Minimally Invasive Spine Surgery Procedures (for Ohio Only)
Defines UnitedHealthcare medical policy for minimally invasive spine surgery procedures applicable only to Ohio, including coverage rationale, procedures considered unproven/not medically necessary, definitions, literature review summaries, and applicable CPT/HCPCS codes for reference.
Definitions removed: Automated Percutaneous Lumbar Discectomy (APLD); Interlaminar Lumbar Instrumented Fusion (ILIF); Nucleoplasty; Percutaneous or Endoscopic Lumbar Fusion; Transforaminal (TESSYS ® ) and Interlaminar Endoscopic Surgical Systems; Tubular Retractor.

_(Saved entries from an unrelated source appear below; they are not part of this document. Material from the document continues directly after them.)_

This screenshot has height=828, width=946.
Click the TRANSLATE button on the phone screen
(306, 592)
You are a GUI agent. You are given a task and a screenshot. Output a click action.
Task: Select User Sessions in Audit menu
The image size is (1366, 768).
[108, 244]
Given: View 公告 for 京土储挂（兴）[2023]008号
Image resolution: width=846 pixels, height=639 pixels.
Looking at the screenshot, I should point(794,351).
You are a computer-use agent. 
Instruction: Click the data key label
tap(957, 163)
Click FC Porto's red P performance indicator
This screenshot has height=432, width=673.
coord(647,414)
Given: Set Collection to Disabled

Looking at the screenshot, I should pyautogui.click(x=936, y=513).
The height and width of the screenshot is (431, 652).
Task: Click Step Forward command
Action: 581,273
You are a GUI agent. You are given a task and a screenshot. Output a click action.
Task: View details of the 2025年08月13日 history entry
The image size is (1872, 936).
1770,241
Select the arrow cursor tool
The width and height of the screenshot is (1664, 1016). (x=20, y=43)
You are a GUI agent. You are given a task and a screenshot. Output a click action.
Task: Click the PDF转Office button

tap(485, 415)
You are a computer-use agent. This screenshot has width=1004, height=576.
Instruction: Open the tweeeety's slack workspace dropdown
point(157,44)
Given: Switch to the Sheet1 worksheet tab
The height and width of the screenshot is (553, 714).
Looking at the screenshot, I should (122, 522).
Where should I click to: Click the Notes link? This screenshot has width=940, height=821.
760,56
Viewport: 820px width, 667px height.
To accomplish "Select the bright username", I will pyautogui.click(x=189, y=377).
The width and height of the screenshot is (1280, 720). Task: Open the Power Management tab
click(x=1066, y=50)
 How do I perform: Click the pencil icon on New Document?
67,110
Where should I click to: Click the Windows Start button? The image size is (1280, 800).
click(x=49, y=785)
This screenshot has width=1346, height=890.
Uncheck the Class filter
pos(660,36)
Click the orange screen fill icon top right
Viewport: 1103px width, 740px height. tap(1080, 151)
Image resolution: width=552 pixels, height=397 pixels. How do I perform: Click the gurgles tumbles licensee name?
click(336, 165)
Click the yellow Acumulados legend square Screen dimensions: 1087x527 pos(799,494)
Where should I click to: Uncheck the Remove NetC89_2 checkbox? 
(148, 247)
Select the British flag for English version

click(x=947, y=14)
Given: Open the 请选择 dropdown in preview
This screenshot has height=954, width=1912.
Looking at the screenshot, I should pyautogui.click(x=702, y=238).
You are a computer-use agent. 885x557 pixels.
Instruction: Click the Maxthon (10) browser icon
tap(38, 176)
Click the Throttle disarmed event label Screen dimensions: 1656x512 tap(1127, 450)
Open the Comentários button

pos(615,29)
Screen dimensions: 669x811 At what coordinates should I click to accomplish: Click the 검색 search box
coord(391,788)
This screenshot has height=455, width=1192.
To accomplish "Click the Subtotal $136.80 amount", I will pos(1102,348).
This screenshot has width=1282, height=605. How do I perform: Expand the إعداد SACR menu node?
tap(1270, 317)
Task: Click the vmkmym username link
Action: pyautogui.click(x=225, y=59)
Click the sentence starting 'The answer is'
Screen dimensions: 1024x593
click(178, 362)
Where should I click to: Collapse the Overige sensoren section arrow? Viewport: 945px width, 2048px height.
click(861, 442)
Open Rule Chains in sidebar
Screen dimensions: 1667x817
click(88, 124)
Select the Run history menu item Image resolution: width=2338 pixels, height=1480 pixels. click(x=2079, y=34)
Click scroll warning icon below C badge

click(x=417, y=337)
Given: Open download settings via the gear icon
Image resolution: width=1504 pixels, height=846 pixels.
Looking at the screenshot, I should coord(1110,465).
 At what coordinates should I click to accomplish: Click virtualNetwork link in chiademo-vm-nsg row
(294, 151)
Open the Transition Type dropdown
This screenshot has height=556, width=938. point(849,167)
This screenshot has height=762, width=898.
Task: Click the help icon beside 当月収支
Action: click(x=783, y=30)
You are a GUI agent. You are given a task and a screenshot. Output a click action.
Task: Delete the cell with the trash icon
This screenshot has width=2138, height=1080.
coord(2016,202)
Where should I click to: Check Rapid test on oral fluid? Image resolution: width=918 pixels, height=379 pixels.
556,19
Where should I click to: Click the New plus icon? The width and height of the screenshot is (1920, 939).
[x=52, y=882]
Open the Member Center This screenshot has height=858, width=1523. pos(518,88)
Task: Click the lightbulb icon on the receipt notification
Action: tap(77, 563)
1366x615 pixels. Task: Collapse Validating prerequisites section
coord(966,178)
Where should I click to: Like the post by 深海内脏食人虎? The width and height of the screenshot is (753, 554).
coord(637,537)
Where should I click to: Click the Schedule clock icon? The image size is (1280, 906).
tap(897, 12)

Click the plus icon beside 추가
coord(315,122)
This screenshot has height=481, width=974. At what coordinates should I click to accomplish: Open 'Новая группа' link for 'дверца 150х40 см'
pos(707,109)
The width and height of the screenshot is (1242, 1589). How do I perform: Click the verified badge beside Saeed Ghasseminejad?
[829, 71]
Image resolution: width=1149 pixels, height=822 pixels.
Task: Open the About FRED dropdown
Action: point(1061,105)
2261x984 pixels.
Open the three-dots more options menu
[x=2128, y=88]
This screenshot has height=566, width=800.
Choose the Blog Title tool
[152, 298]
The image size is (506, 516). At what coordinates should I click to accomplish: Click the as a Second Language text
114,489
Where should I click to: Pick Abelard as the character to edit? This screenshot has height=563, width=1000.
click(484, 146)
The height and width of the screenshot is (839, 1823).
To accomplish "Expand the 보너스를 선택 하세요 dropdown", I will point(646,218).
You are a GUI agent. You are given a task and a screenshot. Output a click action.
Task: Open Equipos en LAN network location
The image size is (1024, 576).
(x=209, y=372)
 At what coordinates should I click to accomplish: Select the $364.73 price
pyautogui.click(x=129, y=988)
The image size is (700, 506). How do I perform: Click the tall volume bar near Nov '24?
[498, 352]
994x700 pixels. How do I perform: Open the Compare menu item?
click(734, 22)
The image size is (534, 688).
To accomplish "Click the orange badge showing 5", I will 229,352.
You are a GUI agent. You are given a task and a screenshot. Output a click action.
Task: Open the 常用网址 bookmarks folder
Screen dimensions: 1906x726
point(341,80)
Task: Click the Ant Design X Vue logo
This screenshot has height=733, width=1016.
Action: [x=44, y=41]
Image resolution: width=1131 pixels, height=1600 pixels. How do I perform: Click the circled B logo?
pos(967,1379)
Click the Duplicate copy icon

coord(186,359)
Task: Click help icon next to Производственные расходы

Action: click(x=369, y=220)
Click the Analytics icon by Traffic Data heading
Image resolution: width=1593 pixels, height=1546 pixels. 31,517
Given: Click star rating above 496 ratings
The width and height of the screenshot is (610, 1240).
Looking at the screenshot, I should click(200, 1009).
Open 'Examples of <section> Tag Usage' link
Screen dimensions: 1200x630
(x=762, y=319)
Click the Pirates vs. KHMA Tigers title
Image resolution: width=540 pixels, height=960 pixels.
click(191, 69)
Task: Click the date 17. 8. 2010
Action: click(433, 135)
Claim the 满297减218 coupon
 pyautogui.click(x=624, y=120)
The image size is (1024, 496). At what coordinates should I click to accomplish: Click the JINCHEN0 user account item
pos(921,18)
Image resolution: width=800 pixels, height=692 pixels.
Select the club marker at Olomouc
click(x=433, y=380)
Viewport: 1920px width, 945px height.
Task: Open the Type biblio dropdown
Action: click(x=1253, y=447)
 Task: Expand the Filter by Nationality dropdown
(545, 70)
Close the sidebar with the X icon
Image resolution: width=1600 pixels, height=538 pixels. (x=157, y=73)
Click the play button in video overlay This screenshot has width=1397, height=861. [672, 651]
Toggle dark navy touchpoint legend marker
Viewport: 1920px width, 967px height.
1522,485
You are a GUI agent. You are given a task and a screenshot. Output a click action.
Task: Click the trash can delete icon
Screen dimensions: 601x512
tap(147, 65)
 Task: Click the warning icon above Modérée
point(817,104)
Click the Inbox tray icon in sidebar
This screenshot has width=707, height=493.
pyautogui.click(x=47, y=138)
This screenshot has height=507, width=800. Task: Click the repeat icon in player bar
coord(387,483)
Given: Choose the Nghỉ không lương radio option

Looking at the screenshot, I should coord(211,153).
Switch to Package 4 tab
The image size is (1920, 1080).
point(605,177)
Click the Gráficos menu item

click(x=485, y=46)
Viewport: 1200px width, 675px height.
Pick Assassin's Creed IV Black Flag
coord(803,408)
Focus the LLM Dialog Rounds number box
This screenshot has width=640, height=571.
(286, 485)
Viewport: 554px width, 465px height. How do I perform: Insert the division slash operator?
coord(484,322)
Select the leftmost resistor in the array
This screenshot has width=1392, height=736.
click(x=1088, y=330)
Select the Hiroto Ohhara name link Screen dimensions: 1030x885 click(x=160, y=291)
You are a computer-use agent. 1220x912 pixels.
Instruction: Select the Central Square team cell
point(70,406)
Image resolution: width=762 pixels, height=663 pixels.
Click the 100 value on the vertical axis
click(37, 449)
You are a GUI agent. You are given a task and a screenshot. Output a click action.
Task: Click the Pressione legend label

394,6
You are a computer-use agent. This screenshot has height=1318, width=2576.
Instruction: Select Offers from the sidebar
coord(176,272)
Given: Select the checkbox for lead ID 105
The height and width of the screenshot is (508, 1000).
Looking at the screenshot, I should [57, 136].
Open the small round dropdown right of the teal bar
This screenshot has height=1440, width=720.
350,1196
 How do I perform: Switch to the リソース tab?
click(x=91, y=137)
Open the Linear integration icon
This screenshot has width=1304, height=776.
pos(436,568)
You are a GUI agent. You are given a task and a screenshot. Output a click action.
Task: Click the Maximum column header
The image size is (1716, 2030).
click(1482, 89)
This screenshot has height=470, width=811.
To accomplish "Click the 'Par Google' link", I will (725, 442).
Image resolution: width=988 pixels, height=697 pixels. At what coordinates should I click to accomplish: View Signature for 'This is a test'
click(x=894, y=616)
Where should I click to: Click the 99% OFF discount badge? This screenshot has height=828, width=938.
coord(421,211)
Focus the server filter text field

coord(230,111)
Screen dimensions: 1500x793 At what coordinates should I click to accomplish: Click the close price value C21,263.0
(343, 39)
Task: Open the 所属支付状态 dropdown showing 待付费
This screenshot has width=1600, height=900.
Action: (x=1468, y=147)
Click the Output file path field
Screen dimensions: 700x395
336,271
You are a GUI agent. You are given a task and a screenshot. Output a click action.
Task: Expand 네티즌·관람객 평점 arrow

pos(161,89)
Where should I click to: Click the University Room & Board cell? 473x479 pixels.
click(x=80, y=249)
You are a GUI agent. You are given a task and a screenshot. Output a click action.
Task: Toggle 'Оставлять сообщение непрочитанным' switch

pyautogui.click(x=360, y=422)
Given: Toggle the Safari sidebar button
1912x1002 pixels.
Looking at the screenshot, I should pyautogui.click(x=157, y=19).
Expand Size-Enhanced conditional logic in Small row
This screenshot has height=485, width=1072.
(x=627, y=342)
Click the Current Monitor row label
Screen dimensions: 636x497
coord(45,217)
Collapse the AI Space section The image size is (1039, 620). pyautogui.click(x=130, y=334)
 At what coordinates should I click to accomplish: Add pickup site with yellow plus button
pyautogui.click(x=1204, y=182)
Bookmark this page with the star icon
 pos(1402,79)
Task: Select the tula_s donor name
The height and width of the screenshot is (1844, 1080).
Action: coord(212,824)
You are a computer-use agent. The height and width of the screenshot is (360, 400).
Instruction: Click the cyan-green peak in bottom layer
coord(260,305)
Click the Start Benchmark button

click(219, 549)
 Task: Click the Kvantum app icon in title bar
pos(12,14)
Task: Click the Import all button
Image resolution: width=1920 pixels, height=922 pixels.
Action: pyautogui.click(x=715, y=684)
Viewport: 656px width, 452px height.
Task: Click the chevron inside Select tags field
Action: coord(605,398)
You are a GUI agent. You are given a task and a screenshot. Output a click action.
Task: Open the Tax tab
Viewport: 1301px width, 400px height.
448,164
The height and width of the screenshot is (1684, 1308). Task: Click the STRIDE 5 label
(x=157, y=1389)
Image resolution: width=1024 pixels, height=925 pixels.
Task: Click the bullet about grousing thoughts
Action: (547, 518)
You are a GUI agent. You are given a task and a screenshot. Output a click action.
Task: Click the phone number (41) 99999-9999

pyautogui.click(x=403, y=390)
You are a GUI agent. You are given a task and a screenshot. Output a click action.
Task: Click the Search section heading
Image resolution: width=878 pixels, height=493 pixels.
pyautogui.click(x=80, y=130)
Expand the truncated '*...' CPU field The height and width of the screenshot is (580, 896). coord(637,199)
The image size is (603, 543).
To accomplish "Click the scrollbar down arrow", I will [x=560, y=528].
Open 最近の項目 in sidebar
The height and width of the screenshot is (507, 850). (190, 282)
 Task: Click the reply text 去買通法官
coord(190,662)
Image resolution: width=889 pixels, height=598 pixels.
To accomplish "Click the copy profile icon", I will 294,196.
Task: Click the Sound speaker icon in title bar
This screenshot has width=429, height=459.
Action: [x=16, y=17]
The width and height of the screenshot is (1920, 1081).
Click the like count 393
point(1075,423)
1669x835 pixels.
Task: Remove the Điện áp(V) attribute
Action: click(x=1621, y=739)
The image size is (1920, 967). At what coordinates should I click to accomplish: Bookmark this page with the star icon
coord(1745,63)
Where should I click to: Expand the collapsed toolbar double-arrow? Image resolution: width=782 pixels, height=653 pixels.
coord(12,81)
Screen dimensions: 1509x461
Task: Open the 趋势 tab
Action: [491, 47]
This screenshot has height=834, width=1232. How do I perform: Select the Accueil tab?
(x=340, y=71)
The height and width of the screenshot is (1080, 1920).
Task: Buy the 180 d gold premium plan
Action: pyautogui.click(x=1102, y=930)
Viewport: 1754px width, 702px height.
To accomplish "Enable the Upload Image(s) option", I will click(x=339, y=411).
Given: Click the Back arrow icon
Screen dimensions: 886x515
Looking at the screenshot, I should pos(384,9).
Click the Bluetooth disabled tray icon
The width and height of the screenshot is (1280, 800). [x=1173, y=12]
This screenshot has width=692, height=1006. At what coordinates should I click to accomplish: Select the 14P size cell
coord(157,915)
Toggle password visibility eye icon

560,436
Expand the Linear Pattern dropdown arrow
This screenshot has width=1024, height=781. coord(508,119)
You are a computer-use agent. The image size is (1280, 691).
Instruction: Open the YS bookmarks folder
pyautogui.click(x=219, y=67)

Definitions updated: Axial Lumbar Interbody Fusion (AxiaLIF); Endoscope; Endoscopic Discectomy; Fluoroscopy; Image-Guided Minimally Invasive Lumbar Decompression (MILD ® ); Laparoscopic Anterior Lumbar Interbody Fusion (LALIF); Open Spine Surgery; Percutaneous Image-Guided Lumbar Decompression (PILD); Posterior Lumbar Spine Surgery; Sacroplasty.
Applicable CPT codes 62330 and 62331 were added.
Applicable CPT code 0275T was removed.
Description for CPT code 62287 was revised.
Supporting Information sections (Description of Services, Clinical Evidence, and References) updated; previous policy version CS364OH.C archived.